::: DATASET EXCERPTS

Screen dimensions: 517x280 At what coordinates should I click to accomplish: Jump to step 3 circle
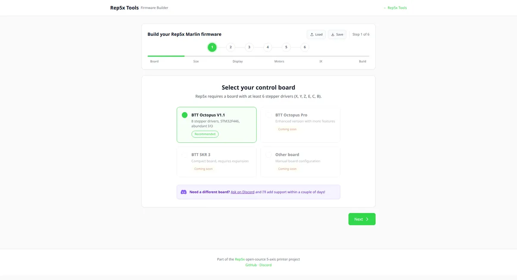[x=249, y=47]
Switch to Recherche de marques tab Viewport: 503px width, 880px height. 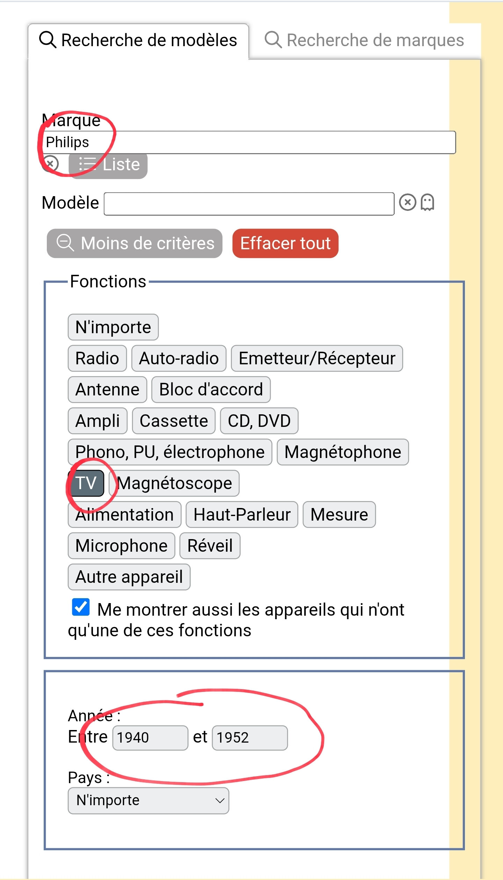(x=365, y=40)
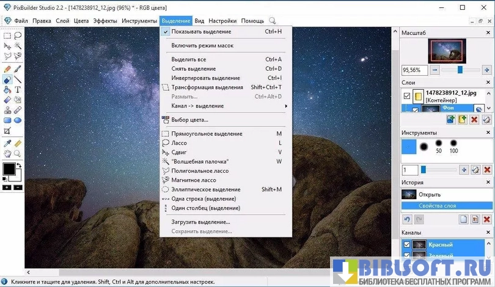The width and height of the screenshot is (495, 287).
Task: Swap foreground and background colors arrow
Action: pos(19,165)
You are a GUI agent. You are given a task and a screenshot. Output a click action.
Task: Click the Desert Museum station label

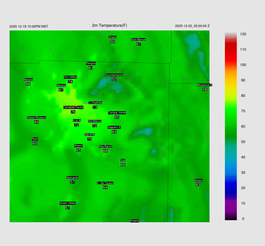36,118
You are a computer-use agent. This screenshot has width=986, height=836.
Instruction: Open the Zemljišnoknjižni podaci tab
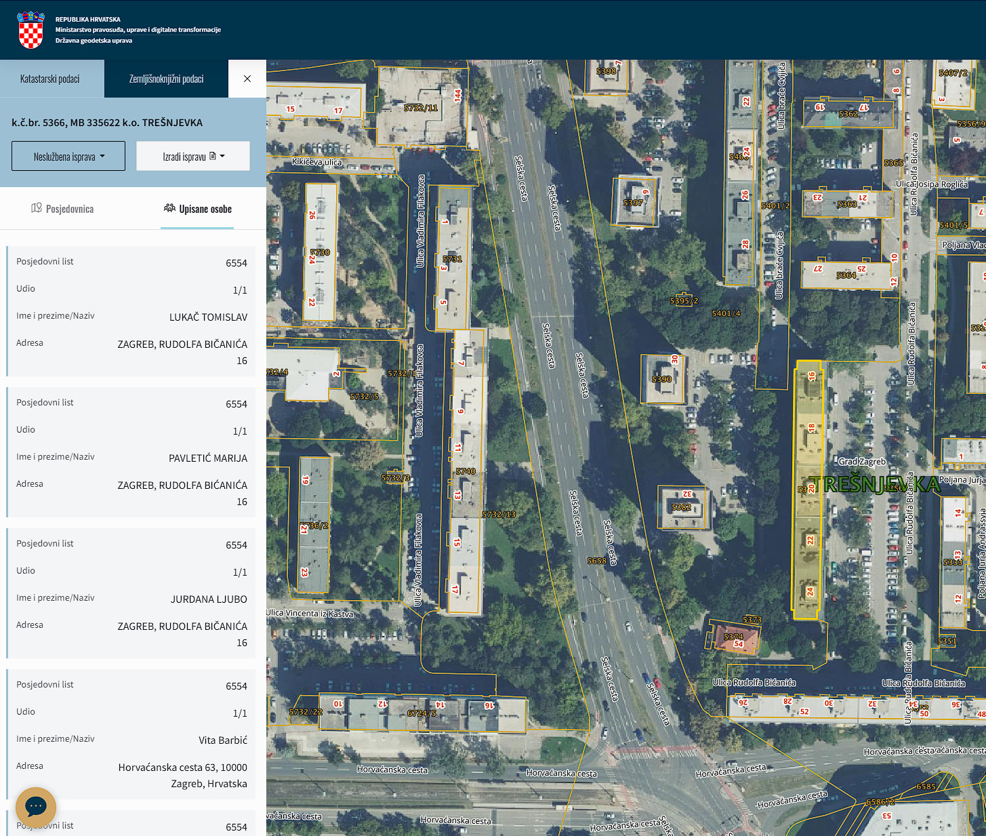tap(166, 79)
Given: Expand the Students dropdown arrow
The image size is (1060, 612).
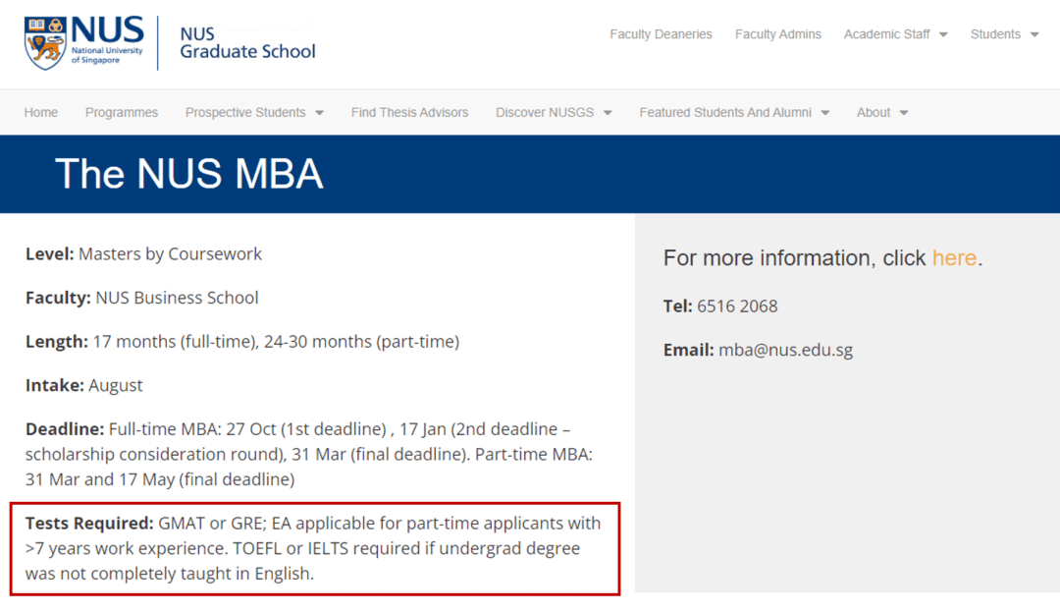Looking at the screenshot, I should tap(1034, 34).
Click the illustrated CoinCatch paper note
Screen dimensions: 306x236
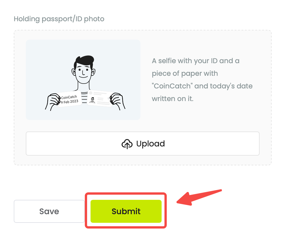pyautogui.click(x=69, y=99)
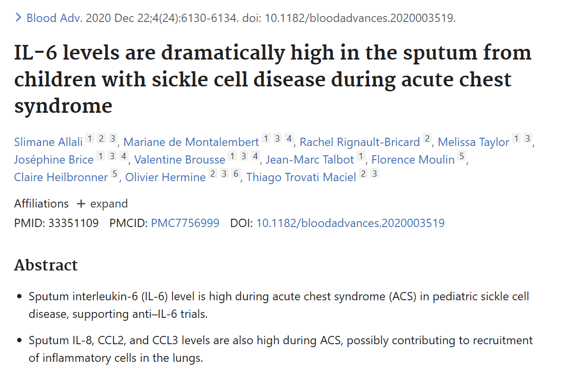Click affiliation 2 superscript after Rachel Rignault-Bricard
Viewport: 567px width, 374px height.
point(427,138)

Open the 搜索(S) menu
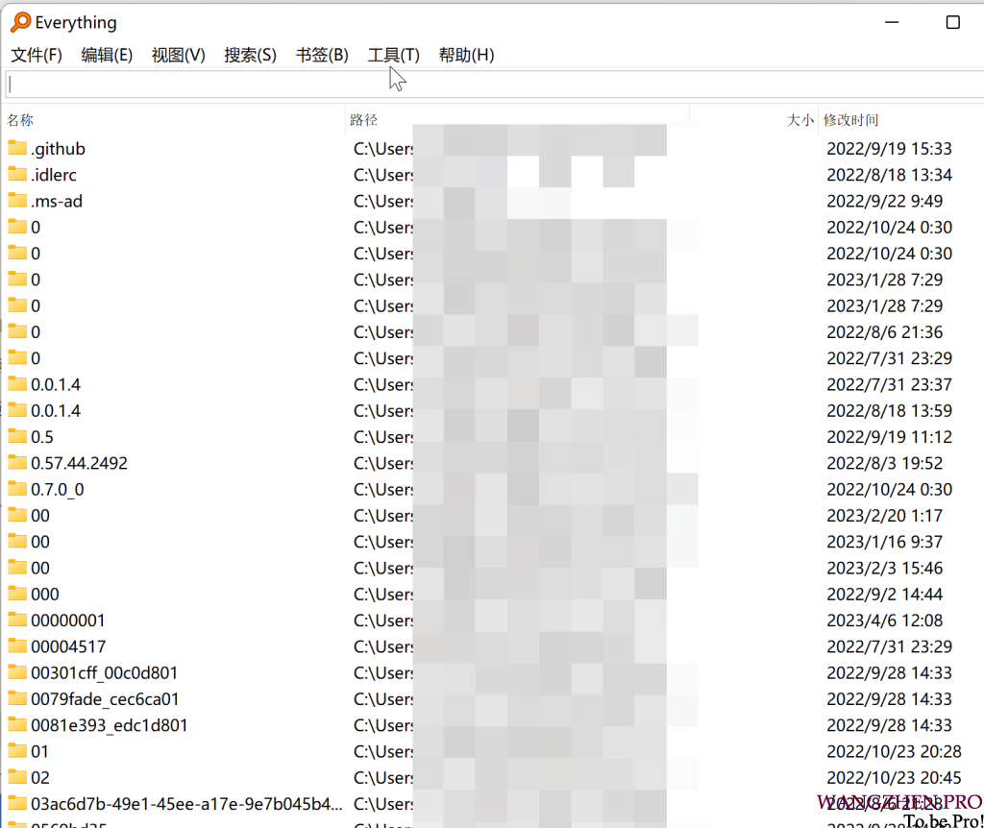coord(250,55)
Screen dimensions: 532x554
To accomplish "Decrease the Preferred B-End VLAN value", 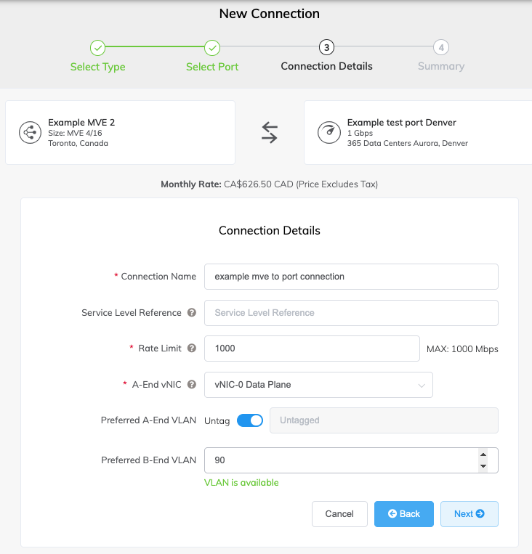I will pos(483,466).
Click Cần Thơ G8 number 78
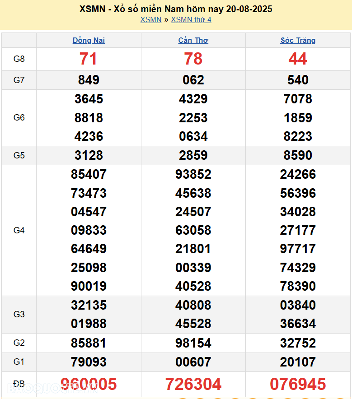The height and width of the screenshot is (399, 352). coord(193,59)
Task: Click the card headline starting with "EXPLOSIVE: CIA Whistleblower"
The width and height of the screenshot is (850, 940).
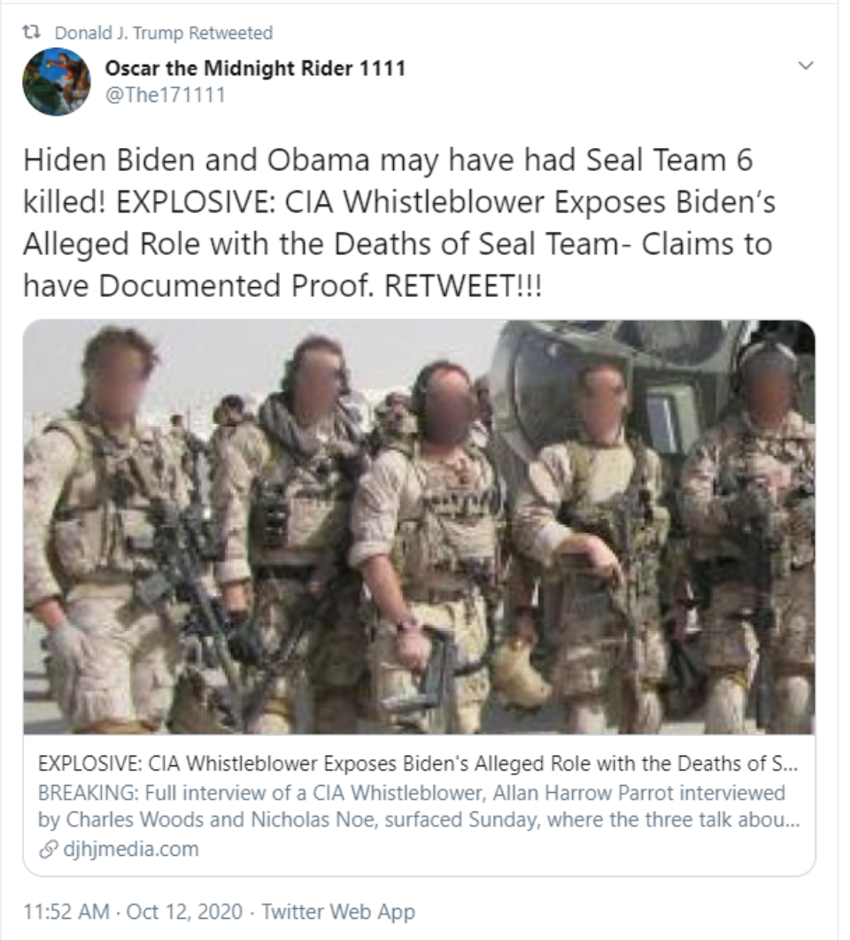Action: [x=418, y=763]
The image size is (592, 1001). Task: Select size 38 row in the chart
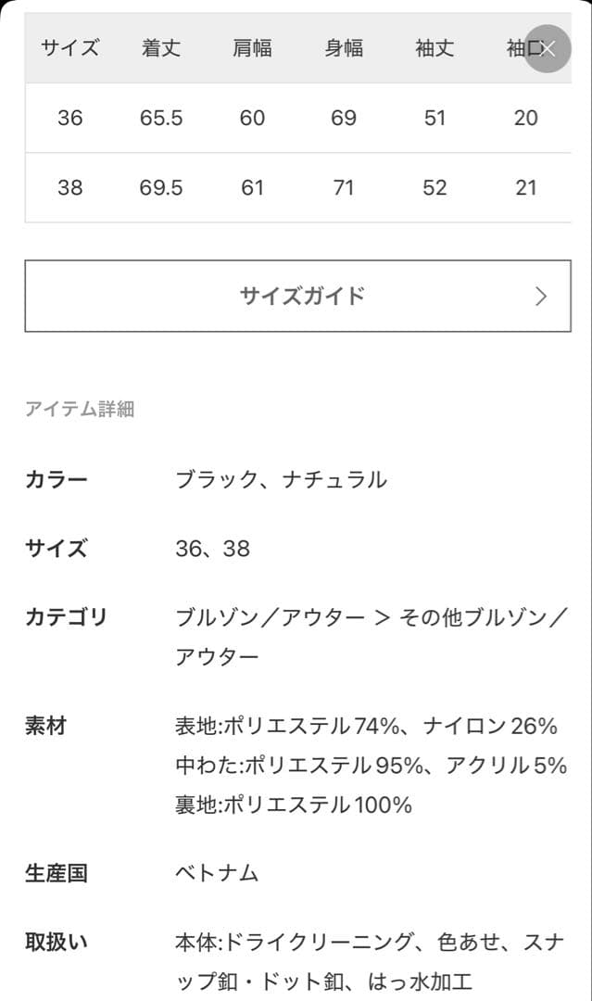click(69, 187)
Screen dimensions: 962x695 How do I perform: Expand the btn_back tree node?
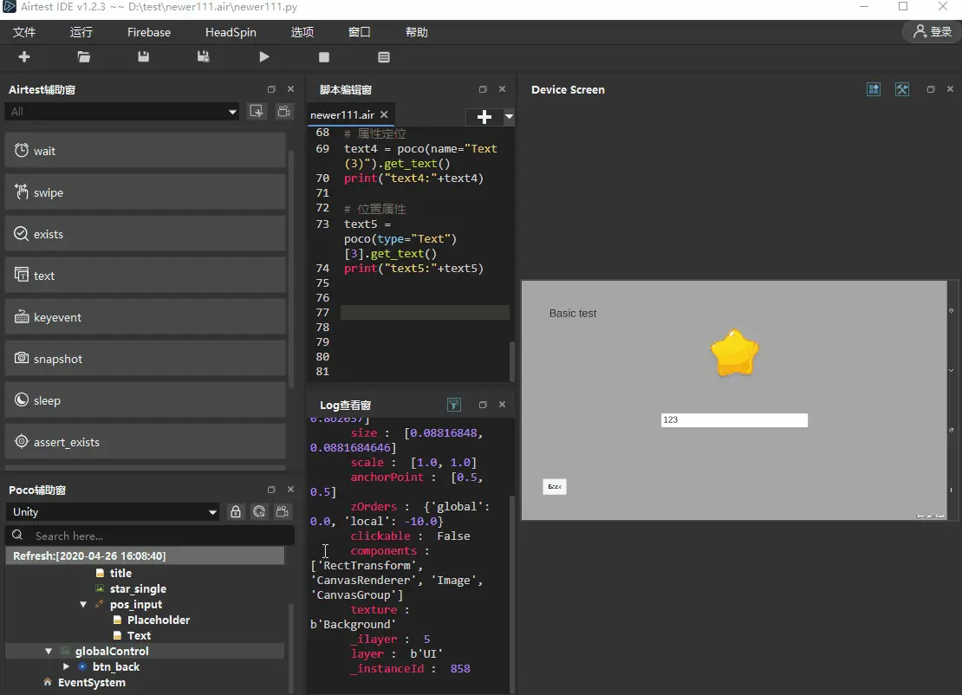[66, 666]
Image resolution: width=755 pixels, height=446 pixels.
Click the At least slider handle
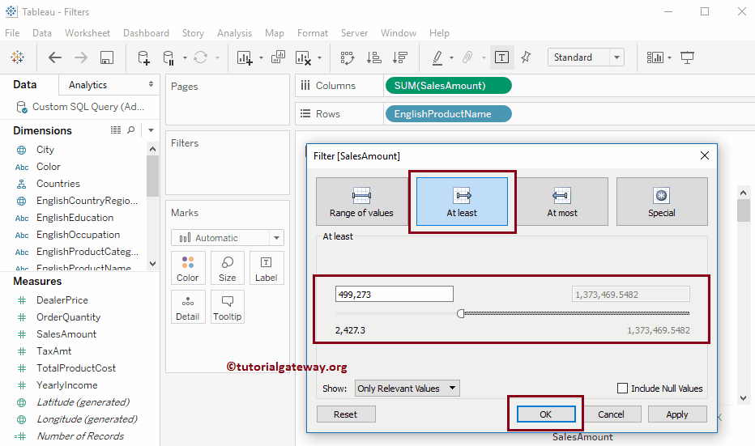point(461,314)
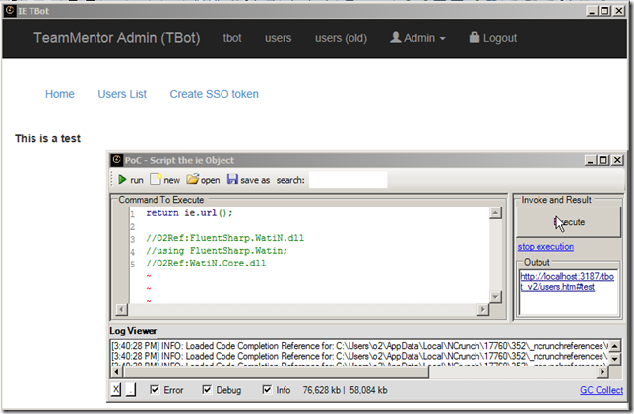Disable the Debug log checkbox

click(207, 390)
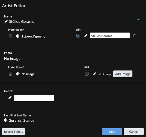Click the Stélios Geránis name input field
Image resolution: width=146 pixels, height=137 pixels.
[x=110, y=36]
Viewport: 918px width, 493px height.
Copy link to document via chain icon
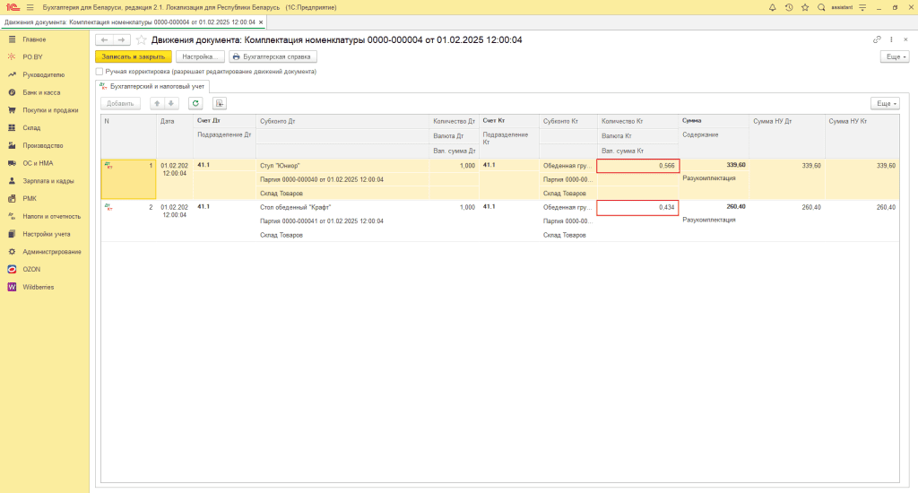point(877,40)
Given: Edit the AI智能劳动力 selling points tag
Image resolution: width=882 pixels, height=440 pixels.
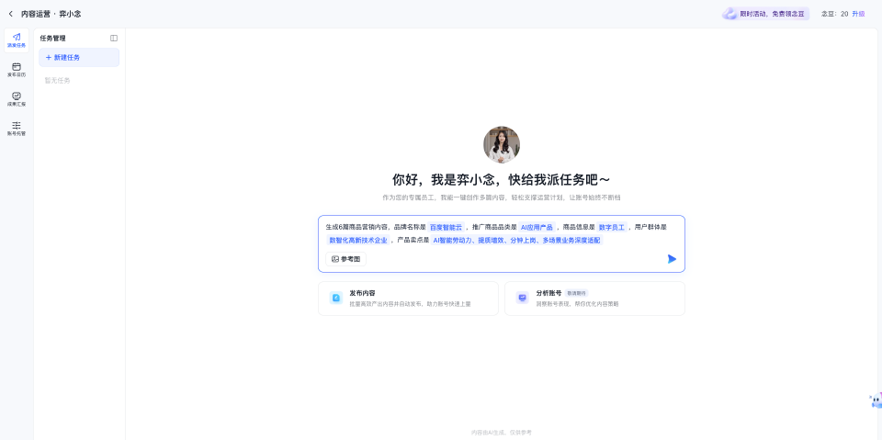Looking at the screenshot, I should pos(516,240).

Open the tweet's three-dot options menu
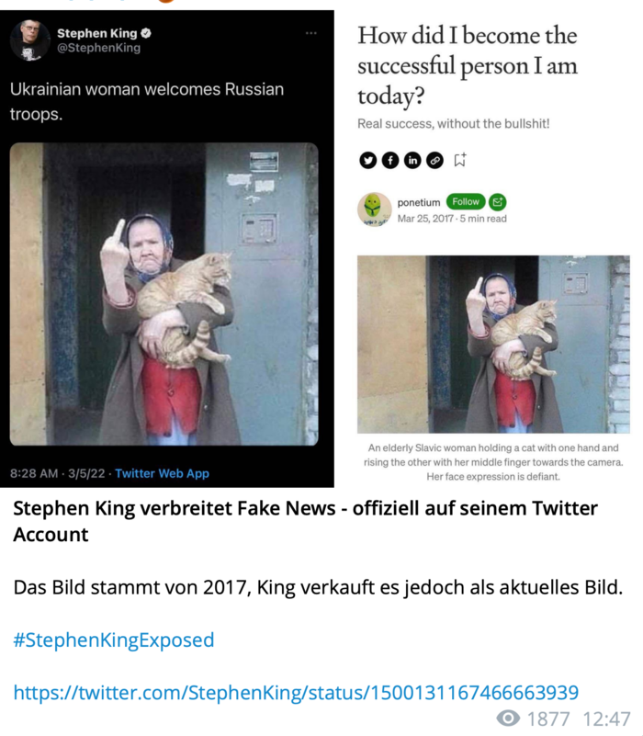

::::::

▶ **EXERCISE DETAILS**:
Repeat the lines above exactly, beginning with the one containing "Click Cần Thơ G8 number 78" and finishing with the one containing "Image resolution: width=755". No pictures belong in the copy.

▶ **RESPONSE**:
Click Cần Thơ G8 number 78
The height and width of the screenshot is (399, 352). coord(193,59)
Task: Click the card headline starting with "EXPLOSIVE: CIA Whistleblower"
The width and height of the screenshot is (850, 940).
Action: [x=418, y=763]
The image size is (592, 1001). Task: Select size 38 row in the chart
click(69, 187)
Screen dimensions: 962x695 How do I perform: Expand the btn_back tree node?
[66, 666]
Image resolution: width=755 pixels, height=446 pixels.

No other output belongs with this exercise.